The change notification registrations, themselves, can offer the
option to propagate to whatever depth the member wishes along
document lineage lines (see "Maintain page relationships",
above). Shallow monitoring means concern with the higher-level
"executive summary" perspective, not with nitty-gritty details
deeper within the offspring hierarchy. Electing for "deeper"

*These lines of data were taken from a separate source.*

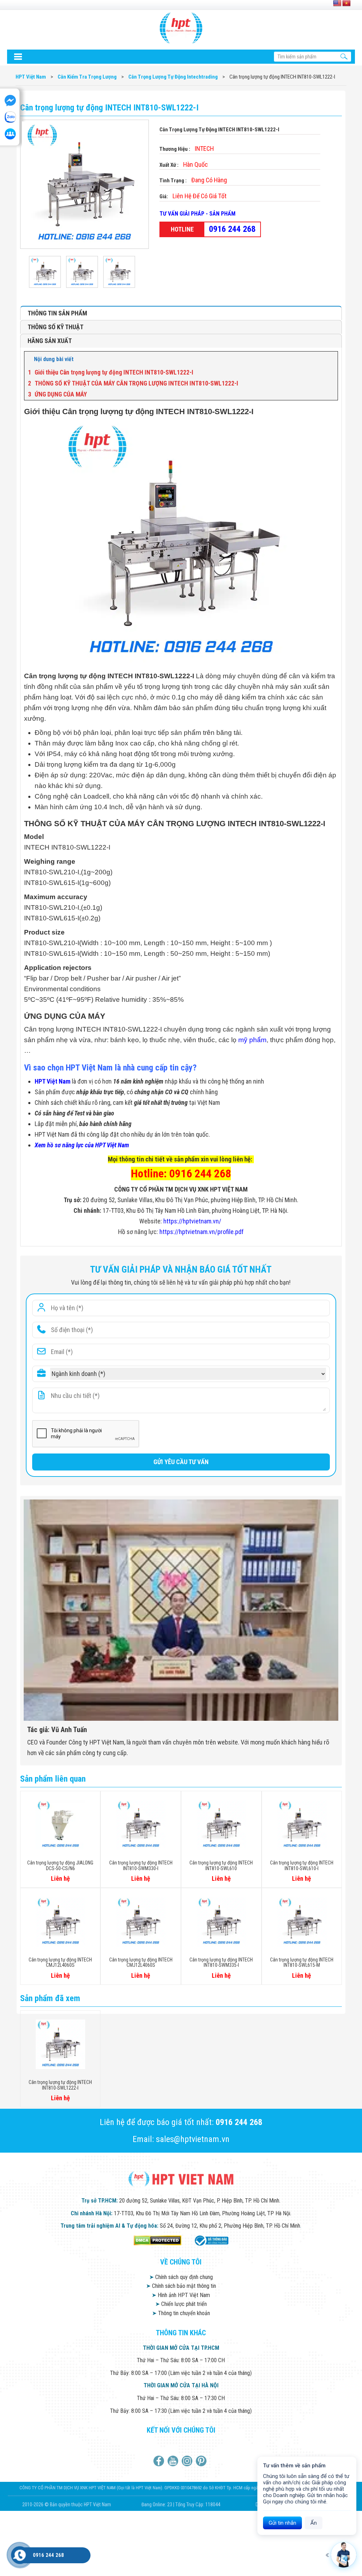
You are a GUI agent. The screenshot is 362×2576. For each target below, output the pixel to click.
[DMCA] (157, 2240)
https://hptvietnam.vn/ (192, 1221)
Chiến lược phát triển (181, 2304)
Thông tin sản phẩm (57, 313)
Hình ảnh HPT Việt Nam (181, 2295)
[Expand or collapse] (329, 359)
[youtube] (174, 2461)
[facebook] (159, 2461)
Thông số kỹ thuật (55, 327)
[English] (337, 3)
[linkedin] (188, 2461)
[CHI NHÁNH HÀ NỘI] (19, 2555)
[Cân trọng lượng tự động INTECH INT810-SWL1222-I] (47, 272)
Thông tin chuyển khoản (181, 2313)
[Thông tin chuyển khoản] (18, 57)
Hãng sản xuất (50, 340)
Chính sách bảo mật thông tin (181, 2286)
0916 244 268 (232, 229)
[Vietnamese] (346, 3)
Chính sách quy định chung (181, 2277)
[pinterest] (202, 2461)
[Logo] (181, 28)
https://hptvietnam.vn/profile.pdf (201, 1231)
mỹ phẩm (252, 1040)
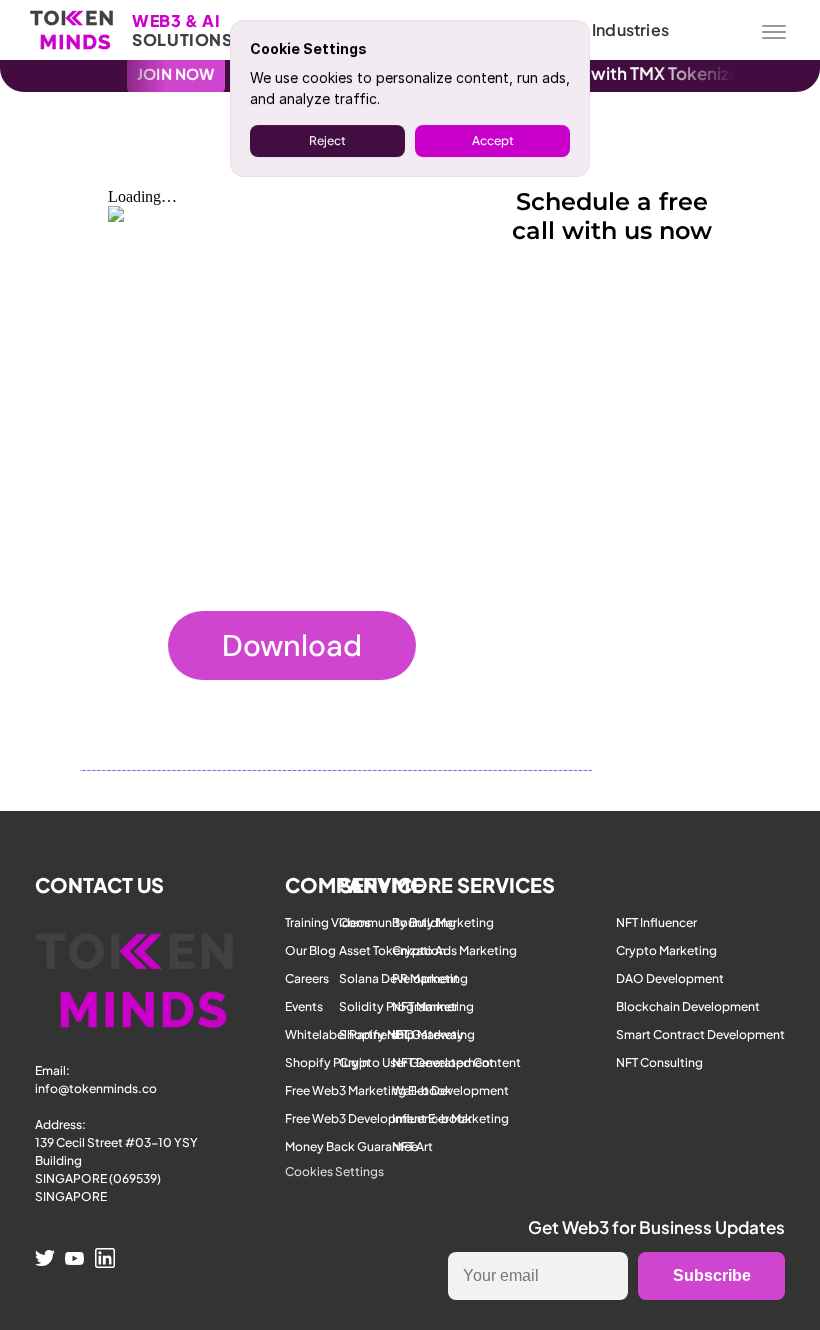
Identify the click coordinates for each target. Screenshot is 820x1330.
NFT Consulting (659, 1062)
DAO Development (670, 978)
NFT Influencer (656, 922)
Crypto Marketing (666, 950)
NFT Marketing (433, 1006)
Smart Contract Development (700, 1034)
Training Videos (328, 922)
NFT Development (443, 1062)
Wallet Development (450, 1090)
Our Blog (310, 950)
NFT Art (412, 1146)
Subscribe (712, 1275)
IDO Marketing (433, 1034)
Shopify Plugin (327, 1062)
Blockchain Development (688, 1006)
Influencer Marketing (450, 1118)
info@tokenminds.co (96, 1088)
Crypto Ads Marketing (454, 950)
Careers (307, 978)
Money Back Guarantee (351, 1146)
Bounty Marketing (443, 922)
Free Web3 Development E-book (378, 1118)
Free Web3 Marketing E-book (368, 1090)
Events (304, 1006)
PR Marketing (430, 978)
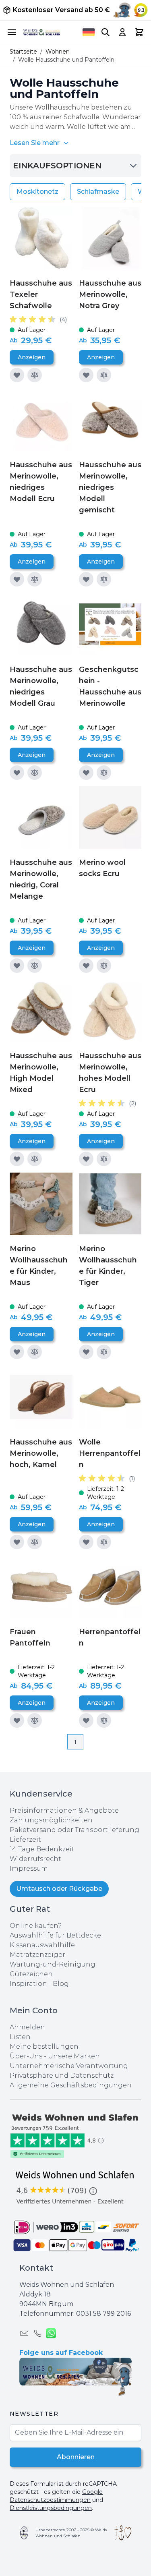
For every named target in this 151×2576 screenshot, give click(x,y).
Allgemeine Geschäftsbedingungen (71, 2085)
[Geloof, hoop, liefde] (123, 2533)
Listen (20, 2037)
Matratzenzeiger (37, 1954)
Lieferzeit (25, 1839)
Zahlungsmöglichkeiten (51, 1820)
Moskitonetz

monitoring means getting the geeks perspective - concern for all
the details.
- Monitor favorites voting - "buzz"
(I've got internal notes about this at
http://serenade:7290/Artifacts/zwiki/CommunityBuzz - not yet for
external consumption. Some overview:
"Buzz" is a community-driven measure for identifying and
promoting attention to items of particular interest. It is
driven by simple community-member votes, and provides a basic
mechanism for sorting community contributed content according to
expressed community interest, based on collected
community-member ratings. It works by aggregating optional
+/0/- votes on items to assign relative-interest values. A
primary requirement, for scaling, is zero administative
intervention - it should be based entirely on the aggregate of
votes from the community members.
Does stone society stuff have any bearing?
http://home.san.rr.com/merel/ss.html
- Using query-satisfaction feedback to tune searches
There's probably literature on this - it may be getting into the
heavy magic realm, though.
- It may be interesting to collect and collate traversal
patterns, usage patterns - like the previous item, if its worth
doing, we can probably find literature about it.